30/06/2016 - Bares e restaurantes de Curitiba terão aparatos de segurança

CLIPPING - NOTÍCIAS DOS PRINCIPAIS VEÍCULOS DO PAÍS

 

Projeto da Abrasel no Paraná prepara estabelecimentos da capital para combater a violência

 

 

Crise econômica e política, desemprego, endividamento em alta e renda em queda. Com um cenário como este, a tendência é de alta na criminalidade. E depois dos seguidos episódios de violência registrados até abril deste ano em Curitiba, aliado ainda aos recorrentes casos de assalto contra bares e restaurantes de São Paulo, o setor gastronômico resolveu tomar medidas preventivas no Paraná.

Na noite de terça-feira (28), a seccional do Paraná da Associação Brasileira de Bares e Restaurantes (Abrasel) lançou o projeto “Ambiente Mais Seguro”, em evento realizado no Bar Jabuti. A iniciativa, uma parceria com a Orsegups, uma das maiores empresas de segurança eletrônica do Brasil, oferecerá gratuitamente treinamentos específicos para que as equipes de bares e restaurantes saibam reagir em casos de violência, além de consultoria completa sobre monitoramento e a instalação de um botão de pânico exclusivo ligado às câmeras dos estabelecimentos.

De acordo com Luciano Bartolomeu, diretor executivo da Abrasel no Paraná, o projeto foi criado para evitar que aconteça no estado o que vem acontecendo em São Paulo, com a formação de quadrilhas especializadas em ataques as bares e restaurantes, e também para dificultar que se repitam episódios como o registrado em abril deste ano no restaurante Madero, do Cabral, quando três homens armados entraram no local, renderam funcionários e clientes e exigiram a entrega de celulares, joias, relógios e o dinheiro do caixa. Na fuga dos criminosos houve troca de tiros com a polícia, com dois funcionários feridos e um bandido morto.

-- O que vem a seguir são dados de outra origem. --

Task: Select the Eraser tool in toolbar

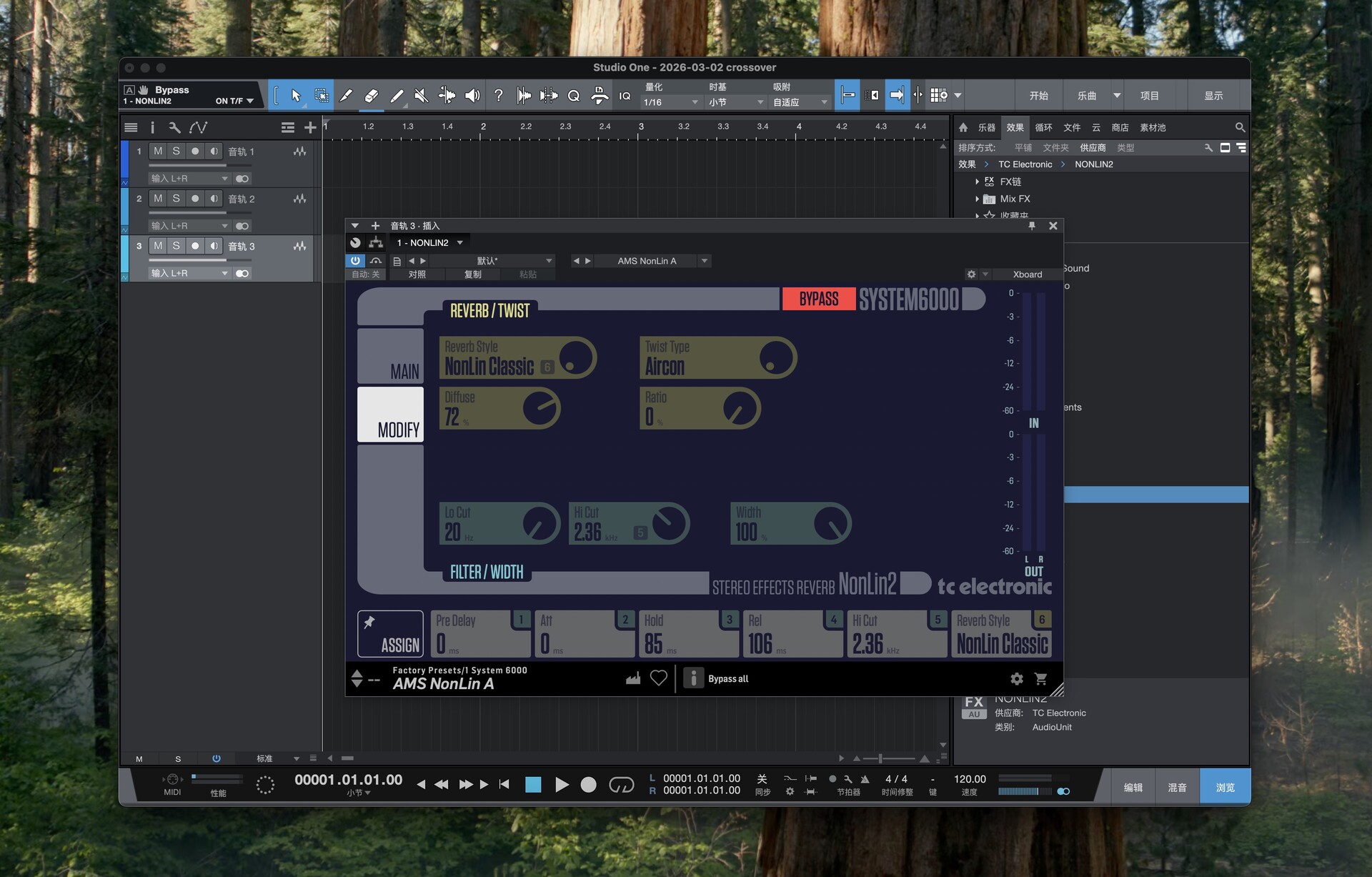Action: point(371,95)
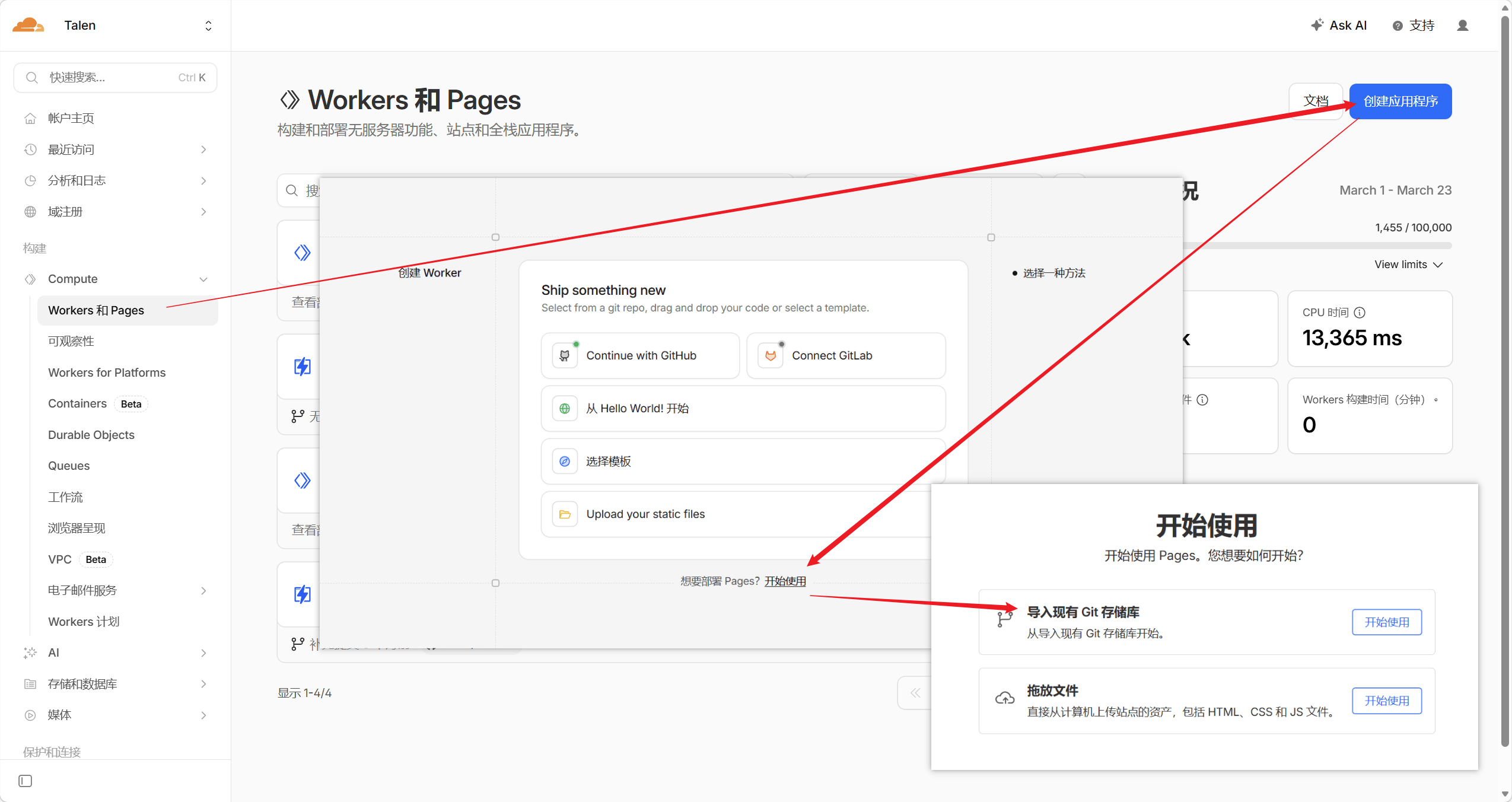1512x802 pixels.
Task: Click the GitLab fox icon
Action: click(771, 355)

“Nós estamos trabalhando há seis meses (no projeto), principalmente para evitar que possa acontecer o que ocorreu em São Paulo, onde estabelecimentos tem sido alvo de quadrilhas de assalto”, afirma Bartolomeu, explicando que a ideia do projeto era aproveitar uma estrutura já existente e aperfeiçoar o serviço. “Já há em Curitiba uma lei municipal que obriga os estabelecimentos com mais de 100 lugaress a ter câmeras de monitoramento. Mas poucos tem um botão de pânico fixo que pode dar imagem em tempo real para a empresa de monitoramento tomar as providências necessárias”, explica Luciano.